Scientific advisors from the Centers for Disease Control and Prevention faced a delicate challenge on Thursday: Who qualifies for the new Pfizer BioNTech coronavirus booster and why?
On Wednesday evening, the Food and Drug Administration approved a booster of the vaccine for people over 65 who had received their second at least six months earlier. The agency also approved boosters for adult Pfizer BioNTech recipients who are at high risk of severe Covid-19 or who are at serious work complications from exposure to the virus.
About 22 million Americans have had their second dose of Pfizer at least six months, according to the CDC, and about half are 65 years of age or older.
But who exactly is at risk of becoming seriously ill? What does it mean to be exposed in the job? Do teachers count as exposed or just frontline healthcare workers? And what about Americans who got the Moderna and Johnson & Johnson recordings?
These are questions that scientists on the CDC Advisory Committee on Vaccination Practices have discussed, and their decisions will shape the guidelines of the federal government.
In its deliberations on Wednesday, the CDC Advisory Committee answered open questions.
A third dose will undoubtedly increase antibody levels, the experts concluded. However, it is so far unclear how long this increase will last, whether it represents a useful additional protection against serious diseases and whether it can significantly reduce the transmission of the virus.
Scientists on the committee also noted the lack of safety data, especially among younger people. And several consultants said the goal of the boosters should be to prevent serious illness, hospitalizations, and death, rather than fighting off infection.
“I don’t think there is any hope that vaccines like the one we have will prevent infection after the first, maybe a few weeks, that you have these extraordinary immediate reactions,” said Dr. Sarah Long, pediatric infectious disease expert at Drexel University College of Medicine in Philadelphia.

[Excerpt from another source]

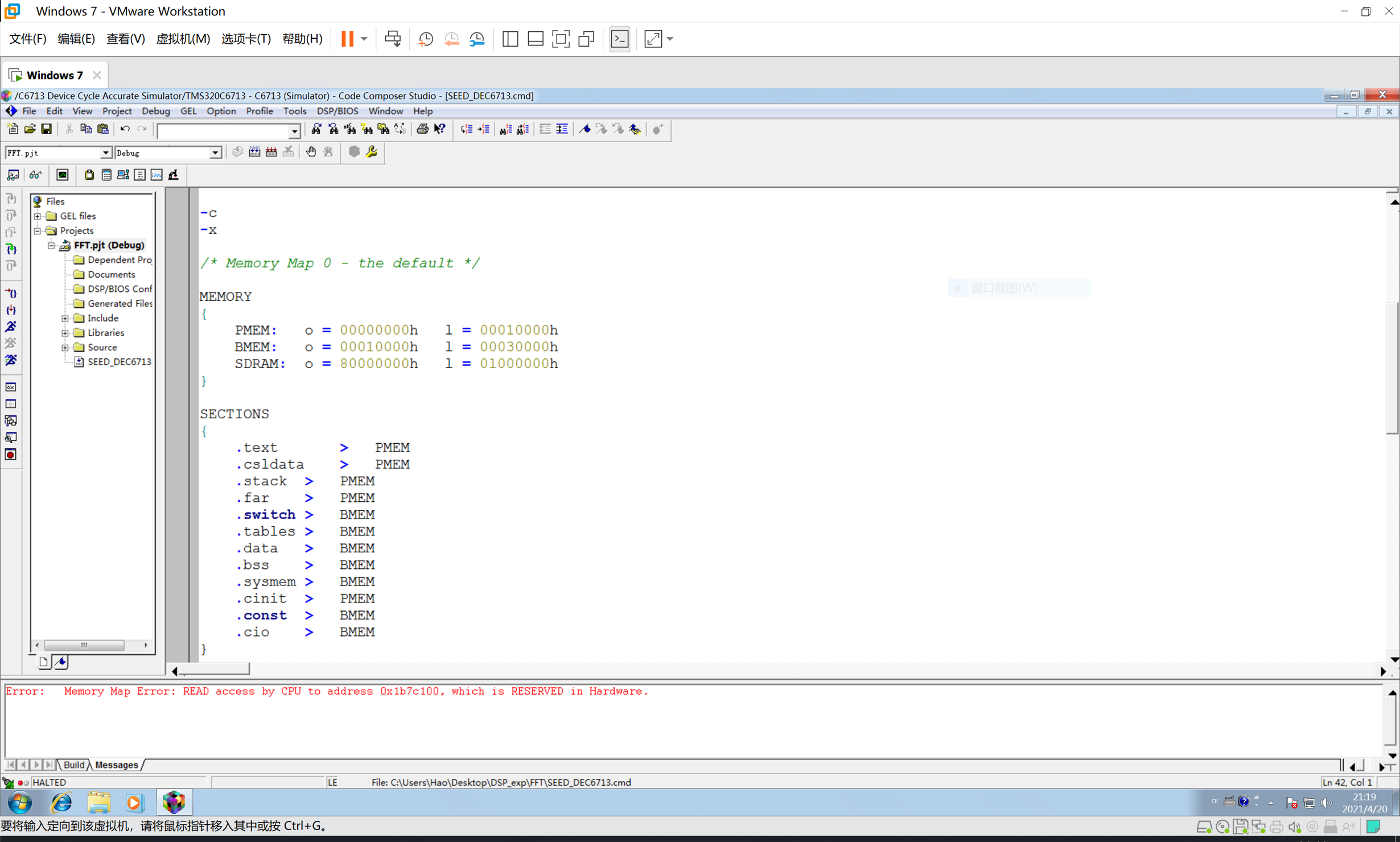Open Quick Watch glasses icon

click(35, 175)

The advisors also struggled with the practicalities of advocating a booster of Pfizer’s vaccine, but not Moderna or Johnson & Johnson. Recipients of these vaccines may hear that a booster dose is needed – but they may not be able to get it yet.

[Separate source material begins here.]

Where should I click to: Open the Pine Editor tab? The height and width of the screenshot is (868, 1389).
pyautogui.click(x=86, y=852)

“This is a major public health panic that we want to avoid,” said Dr. Long.
Moderna has applied for FDA approval for booster syringes, but at half the dose stated in the first two.
Mixing the first few shots of the Moderna vaccine with a Pfizer booster – or vice versa – is untested territory, and federal agencies are always reluctant to take steps that the evidence doesn’t specifically support.

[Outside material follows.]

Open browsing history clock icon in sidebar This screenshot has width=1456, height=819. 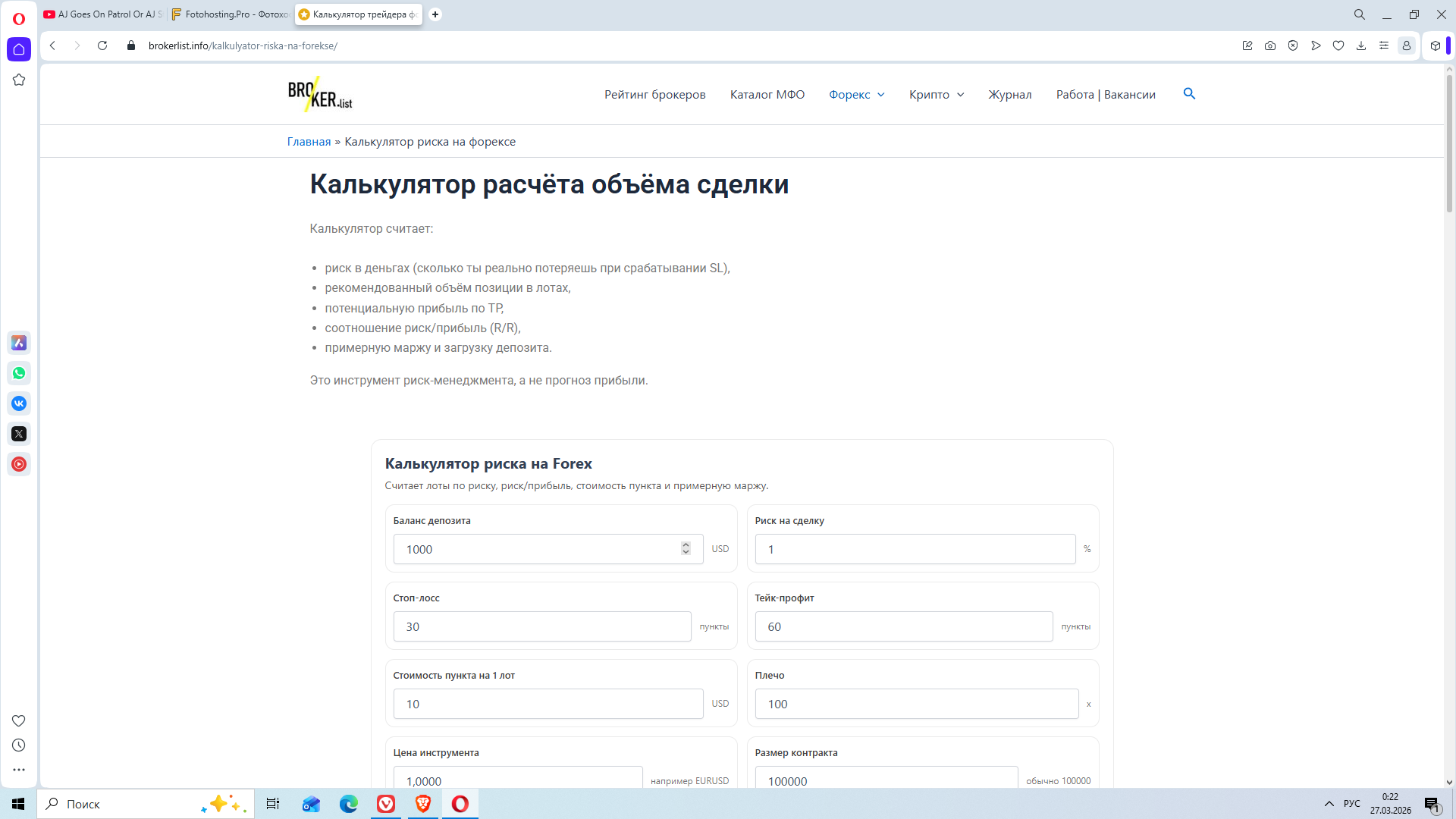pos(19,745)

Some global health experts have criticized the Biden government for pushing booster injections even though much of the world has not yet received a first dose. But on Wednesday, the White House press secretary Jen Psaki argued that it was a “wrong decision.”
On Wednesday morning, President Biden said the United States would buy 500 million more doses of the Pfizer BioNTech vaccine to donate worldwide, with purchases doubling in July.
“We are now donating three shots worldwide for every shot we give an American, and we continue to believe we can do both,” said Ms. Psaki. “Our view remains that frankly the rest of the world needs to do and do more.”
Sharon LaFraniere and Noah Weiland Reporting from Washington contributed. Daniel E. Slotnik Reporting from New York contributed.